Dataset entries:
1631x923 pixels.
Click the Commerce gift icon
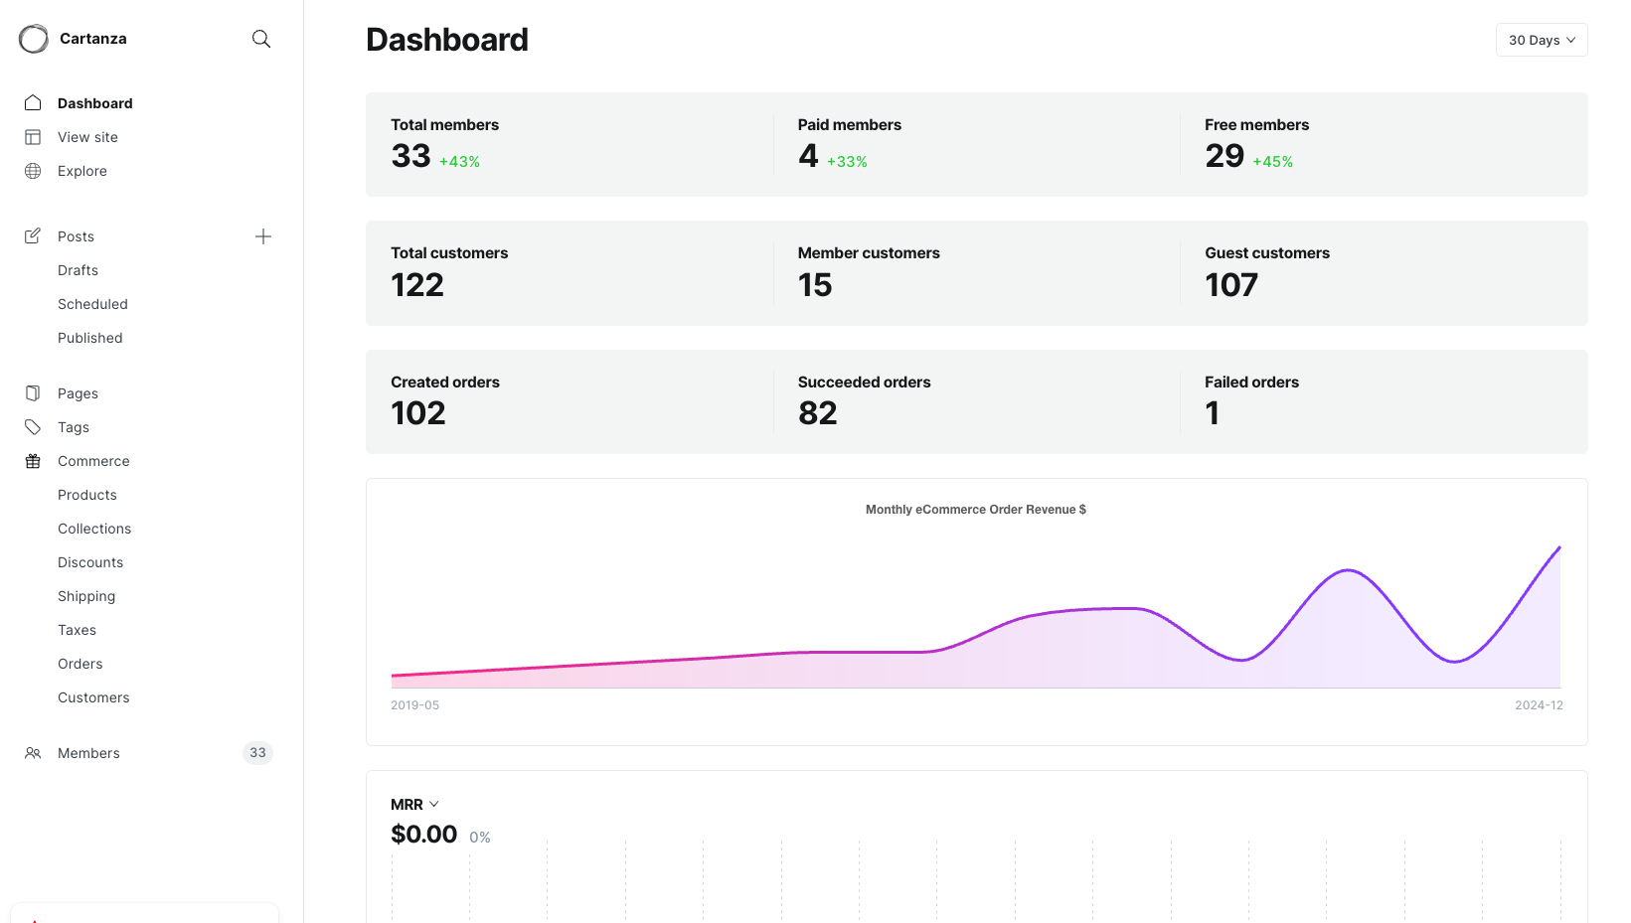click(x=33, y=461)
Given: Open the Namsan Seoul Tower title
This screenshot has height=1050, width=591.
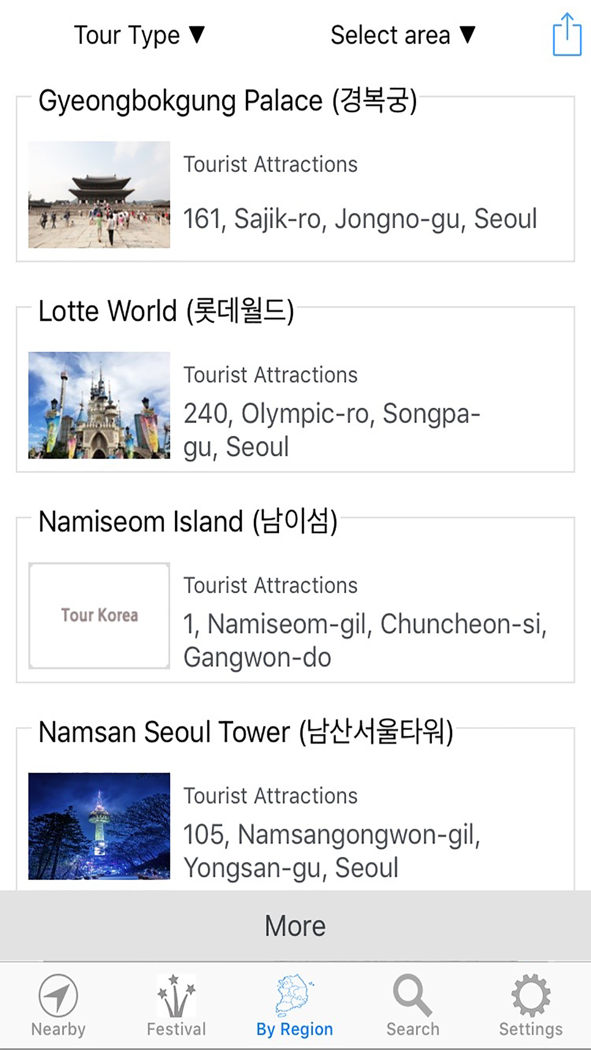Looking at the screenshot, I should [246, 732].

◆ **WHAT YOU ARE ASKED TO DO**:
Please transcribe word for word the lines from the one bearing "Click the Commerce gift icon" through the last line of the records above, omitting the pictures.

◆ **WRITTEN ANSWER**:
Click the Commerce gift icon
click(x=33, y=461)
Given: Open the Namsan Seoul Tower title
This screenshot has height=1050, width=591.
Looking at the screenshot, I should [246, 732].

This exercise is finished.